HPLC analyses were performed with an Agilent HPLC system 1200 (Agilent, USA) consisting of a variable UV detector using a Diamonsil C18 column (250×4.6 mm i.d.; 5 µm particle size, Dikma, USA). The flow rate was kept at 1.0 mL/min and the injection volume was 20 µL. The mobile phases were methanol and water (80/20, v/v) for LH-2010A, fluopicolide and metalaxyl,^13–15) and methanol and water (60/40, v/v) for thiram. The wavelengths of UV detection were 240 nm for LH-2010A, 225 nm for fluopicolide, 222 nm for metalaxyl and 310 nm for thiram.

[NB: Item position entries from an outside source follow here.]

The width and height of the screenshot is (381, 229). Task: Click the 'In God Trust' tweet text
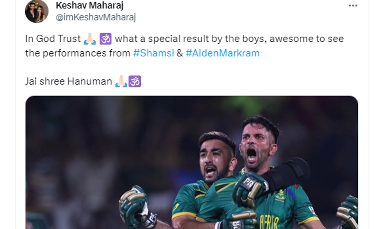[x=53, y=39]
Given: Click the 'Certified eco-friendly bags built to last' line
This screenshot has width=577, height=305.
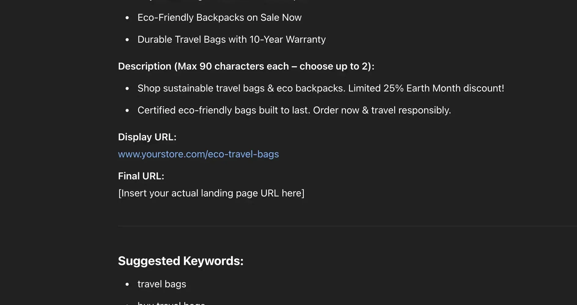Looking at the screenshot, I should point(224,110).
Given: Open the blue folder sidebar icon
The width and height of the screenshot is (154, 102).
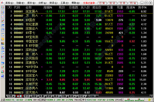Looking at the screenshot, I should pyautogui.click(x=3, y=63).
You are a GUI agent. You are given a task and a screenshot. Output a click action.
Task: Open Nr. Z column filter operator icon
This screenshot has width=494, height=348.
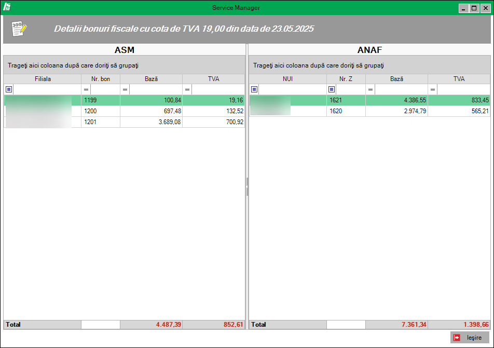(332, 89)
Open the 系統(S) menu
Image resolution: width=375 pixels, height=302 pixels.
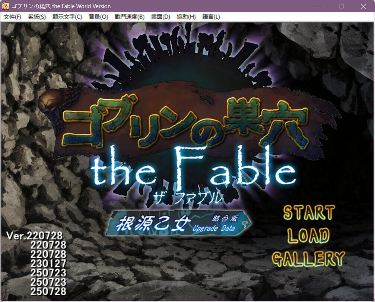point(37,17)
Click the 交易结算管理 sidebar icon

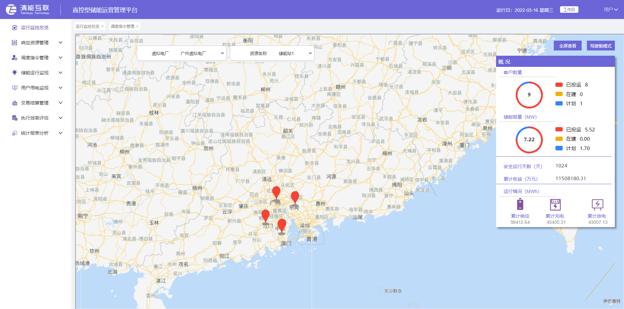click(14, 103)
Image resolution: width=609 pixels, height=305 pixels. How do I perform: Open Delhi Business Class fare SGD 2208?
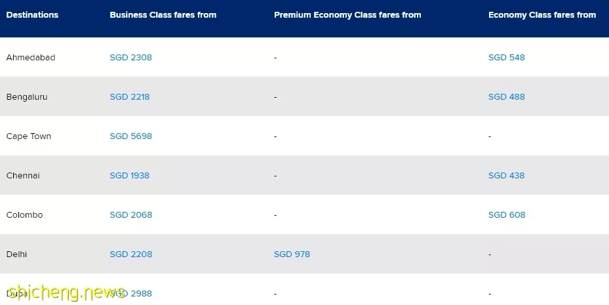pyautogui.click(x=131, y=254)

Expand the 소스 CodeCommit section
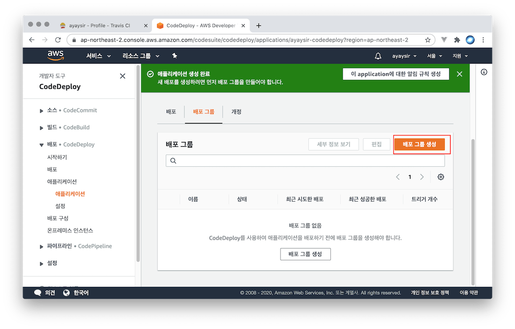[x=41, y=110]
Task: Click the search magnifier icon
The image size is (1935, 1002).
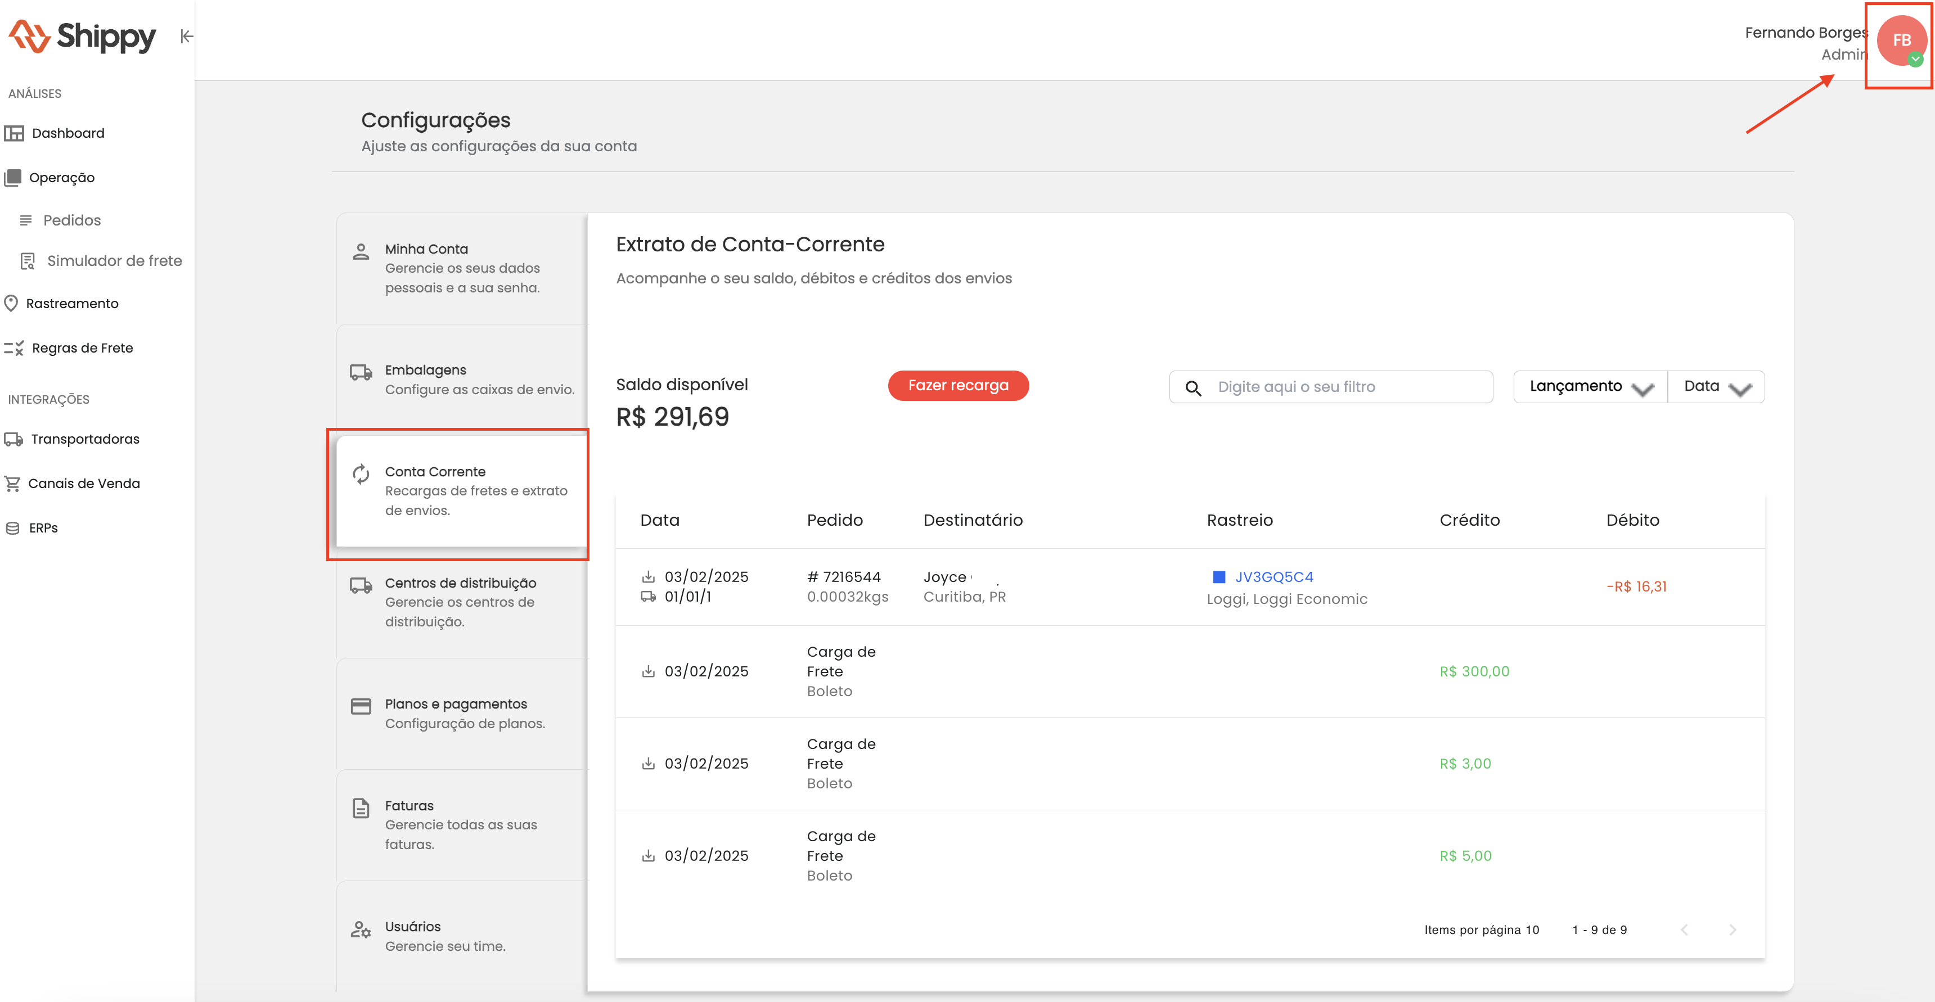Action: click(1193, 388)
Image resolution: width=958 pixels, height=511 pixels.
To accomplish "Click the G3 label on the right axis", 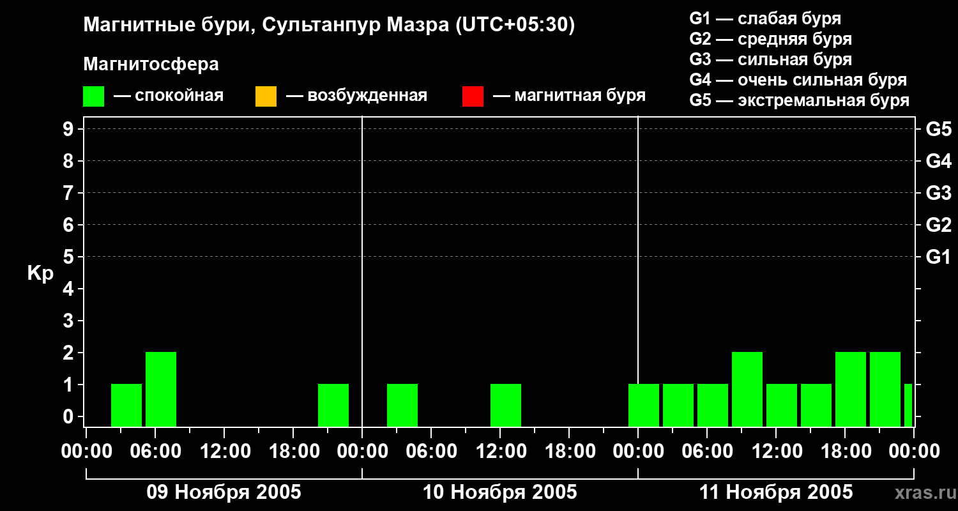I will [938, 193].
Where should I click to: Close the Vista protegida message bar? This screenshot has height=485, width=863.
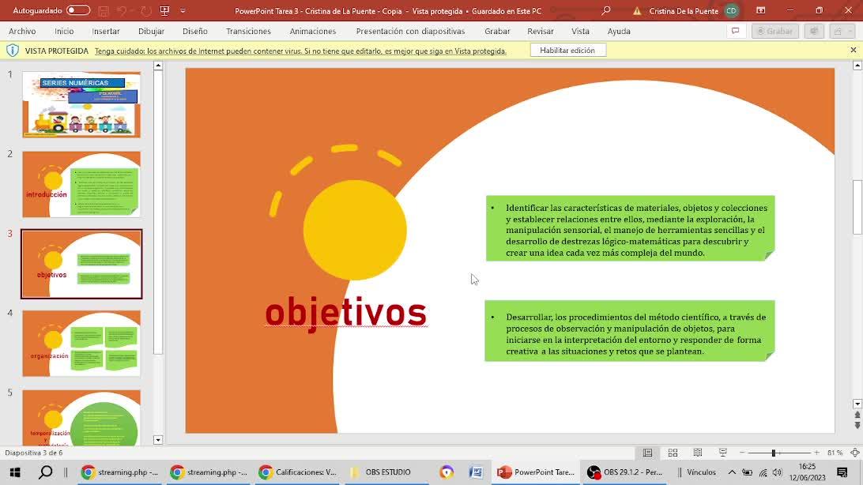pos(853,51)
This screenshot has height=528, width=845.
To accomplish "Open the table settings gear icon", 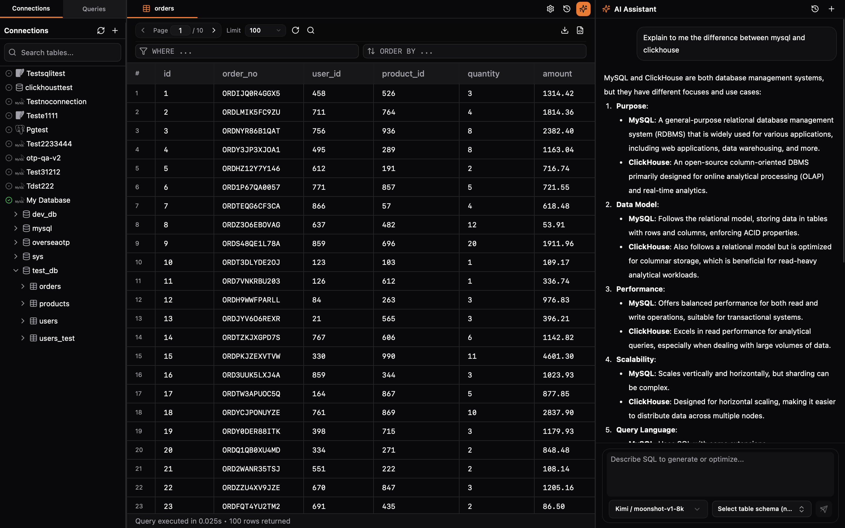I will tap(550, 9).
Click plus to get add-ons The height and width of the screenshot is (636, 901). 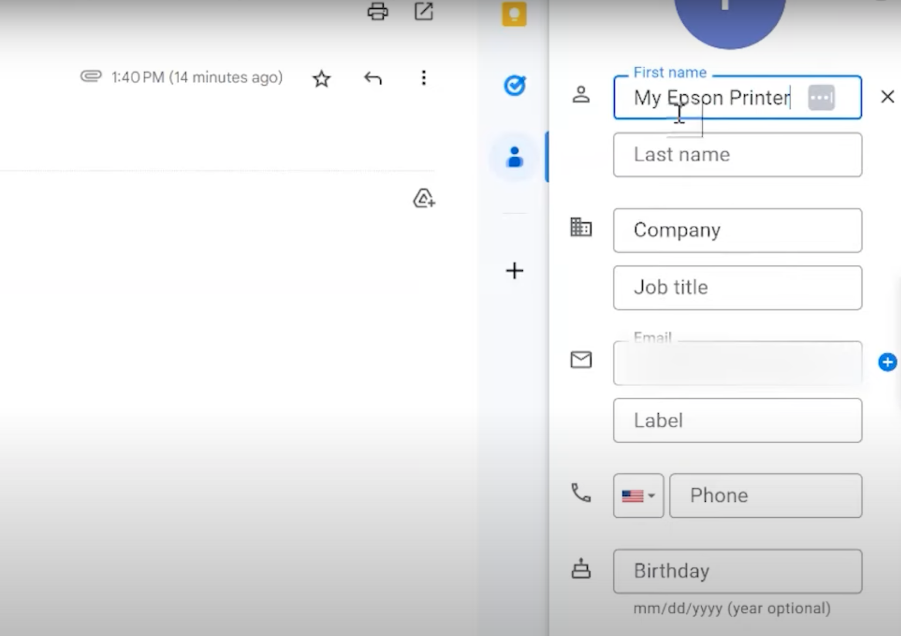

A series of standard solutions with a concentration gradient of LH-2010A, fluopicolide, thiram and metalaxyl was prepared, and methanol was used as the solvent. The limit of detection (LOD) and the limit of quantitation (LOQ) of the 4 agents were determined. Standard curves with concentration of agents as abscissa and peak area as ordinate were established. In these HPLC conditions, the content of corresponding fungicide in the above-mentioned test solution was determined using the external standard method.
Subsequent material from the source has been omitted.